1 August 2007

The Conversation

An article of mine is running in the Communication Arts August Photography Annual 2007. The dialog format is a bit different, so I’m curious to see how it’s received. It started out as a rebuttal to many things I’ve heard other, sometimes very prominent, designers say about why they eschew political engagement. Many of the points started as blog posts here. Thanks to Jamie, Adam, DK and Acacia for their feedback on the draft.


“The Conversation”

When should designers make a political commitment?

Late afternoon at a sunlit café on a high traffic street. Young faces stare intently at their laptops while the smell of roasted coffee and beat of a down tempo groove fill the air. Cups clatter on white modernist tables amidst laughter and the buzz of machines grinding beans. The coffee menu reads much like today’s headlines: East Timor, Guatemala, Ethiopia, Rwanda, Colombia.

Bells on the door jingle as Robin walks in. Sam looks up from a bright orange couch.

Sam: Hey! How’s it going? How are you?

Robin: Excellent. You? How’s business?

Sam: Really good, actually. An identity design we did just got a big award. So that’s nice. What’s new with you?

Robin: Things are good. Let’s see… A poster we did helped turn out nearly a hundred thousand people to that protest last week.

Sam: Whoa! How’d you get involved in that?
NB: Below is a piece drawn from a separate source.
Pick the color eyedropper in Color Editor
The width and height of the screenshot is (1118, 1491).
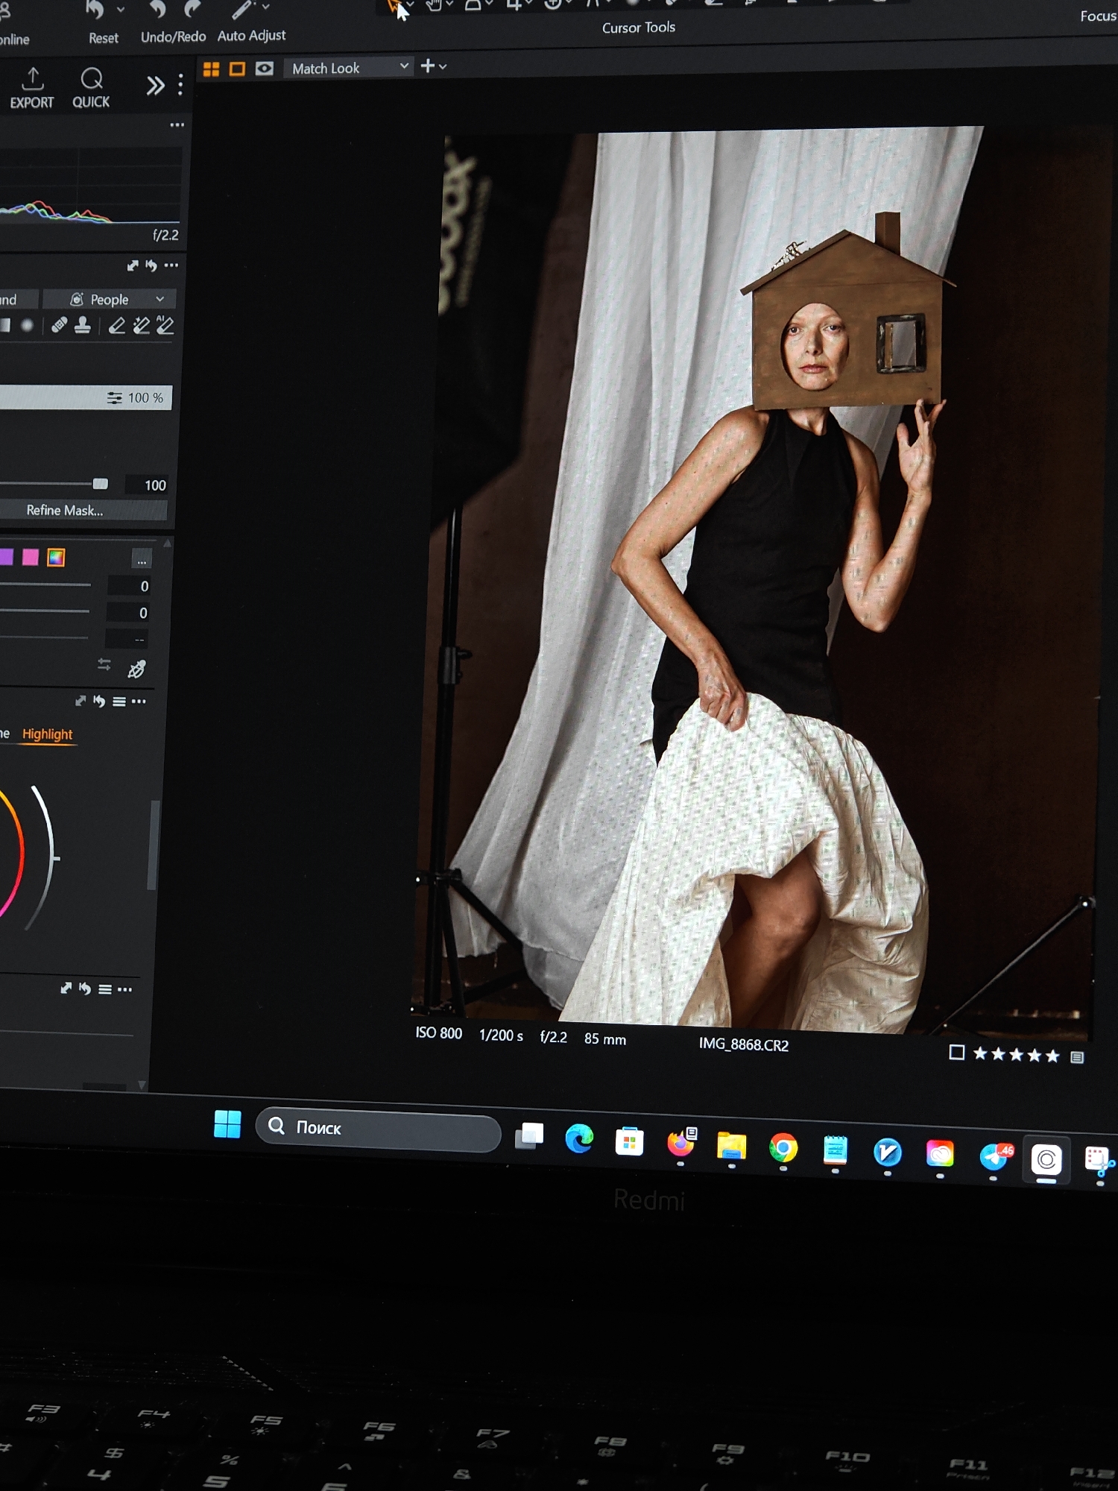point(136,669)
Robin: I just heard about the march and got in touch. It was a chance to do something for a cause, something the studio believes in. And, honestly, it was an interesting design challenge.
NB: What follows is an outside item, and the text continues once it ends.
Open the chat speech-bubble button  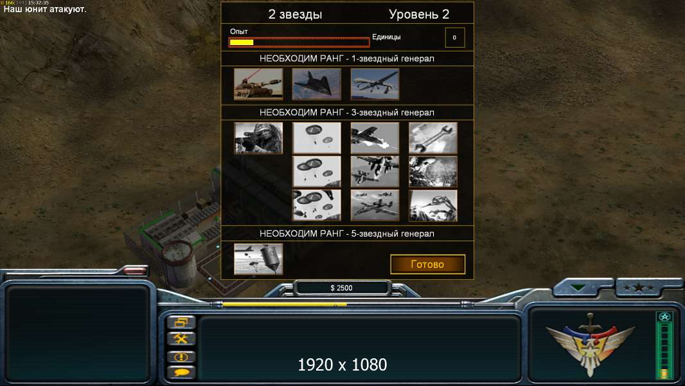pos(181,373)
Sam: Sounds great. But do you ever feel conflicted? I mean, look at those posters about the genocide in Darfur. I’m all for rising to the challenge, but don’t these thing just take advantage of the cause by exploiting some tragedy as an excuse to make a clever design?

Robin: Well, if I care about a cause, why shouldn’t I respond and communicate that? I don’t think there’s anything wrong with clever, as long as it helps you get your point across.
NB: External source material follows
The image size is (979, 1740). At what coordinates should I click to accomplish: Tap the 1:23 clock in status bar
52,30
Sam: Fair enough, but seriously, don’t you think it’s more effective supporting a candidate or donating money to a cause, instead of spending your time making T-shirts and bumper stickers?

Robin: Is that what you tell your business clients? “Just skip the design, marketing doesn’t make sense. Just wait for your customers to pony up.”

Sam: Well, designing for business is different. I don’t want my studio to be seen as too political.

Robin: C’mon, from a certain point of view, everything’s political, including representing the views and interests of businesses. It’s all about reading a situation and communicating an idea. Politics is made of ideas.

Sam: That’s a pretty broad definition of politics. And these days politics seems more about money and security.

Robin: So true. And of course votes. Really though, what is security if not an emotional response to information? An interpretation of risk or a measure of fears and dreams? Design seems to fit in here.

Sam: Well, I’m not one for didactic, grandstanding work. I like a touch of elegance and grace to my design.

Robin: Why is speaking out and expressing a point of view grandstanding?

Sam: Right, but design never stopped a war.

Robin: Except when it did. Remember that kid in Ohio that dropped a banner at that Clinton event? It made the news and was seen round the world. The response stopped President Clinton from invading Iraq.

Sam: So Bush invaded instead. And the people reelected him.

Robin: And all the anti-war protest helped tip the House and Senate into Democratic hands.

Sam: I’m not convinced. It’s all pretty ephemeral.

Robin: I think it’s all about building momentum. It can take a long time to bring about change.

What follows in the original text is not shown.